Work instruction: Starting from the line that contains "The height and width of the screenshot is (403, 768).", output every remaining line of the records below exactly as it appears, that line and the last one included.

Saved data entries:

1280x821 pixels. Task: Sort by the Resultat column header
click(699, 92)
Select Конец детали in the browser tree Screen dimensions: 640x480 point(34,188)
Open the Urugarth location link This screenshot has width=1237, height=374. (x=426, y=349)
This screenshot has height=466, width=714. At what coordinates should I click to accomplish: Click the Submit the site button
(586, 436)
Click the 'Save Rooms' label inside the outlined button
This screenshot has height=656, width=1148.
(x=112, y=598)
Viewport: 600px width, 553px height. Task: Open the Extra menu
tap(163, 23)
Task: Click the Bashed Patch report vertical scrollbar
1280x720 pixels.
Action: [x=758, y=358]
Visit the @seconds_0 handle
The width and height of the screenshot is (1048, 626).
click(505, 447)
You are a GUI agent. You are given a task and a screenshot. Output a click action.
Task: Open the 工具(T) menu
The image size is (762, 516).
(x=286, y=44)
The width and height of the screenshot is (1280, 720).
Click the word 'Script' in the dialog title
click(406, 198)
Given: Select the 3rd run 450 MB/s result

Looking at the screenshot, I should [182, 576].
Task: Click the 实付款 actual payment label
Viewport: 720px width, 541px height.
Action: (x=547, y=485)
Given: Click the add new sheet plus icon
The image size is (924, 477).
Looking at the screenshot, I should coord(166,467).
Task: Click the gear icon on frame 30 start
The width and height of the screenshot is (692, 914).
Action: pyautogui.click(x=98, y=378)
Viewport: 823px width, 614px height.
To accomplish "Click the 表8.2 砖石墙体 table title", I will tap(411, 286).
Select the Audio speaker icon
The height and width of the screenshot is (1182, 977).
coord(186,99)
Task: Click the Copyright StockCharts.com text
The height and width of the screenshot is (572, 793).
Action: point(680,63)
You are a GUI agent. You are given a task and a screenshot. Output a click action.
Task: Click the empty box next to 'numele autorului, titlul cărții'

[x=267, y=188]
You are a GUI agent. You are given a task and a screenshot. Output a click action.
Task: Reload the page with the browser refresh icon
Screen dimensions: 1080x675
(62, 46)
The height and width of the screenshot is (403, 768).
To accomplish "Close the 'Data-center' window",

Task answer:
The height and width of the screenshot is (403, 768).
To accomplish "Close the 'Data-center' window",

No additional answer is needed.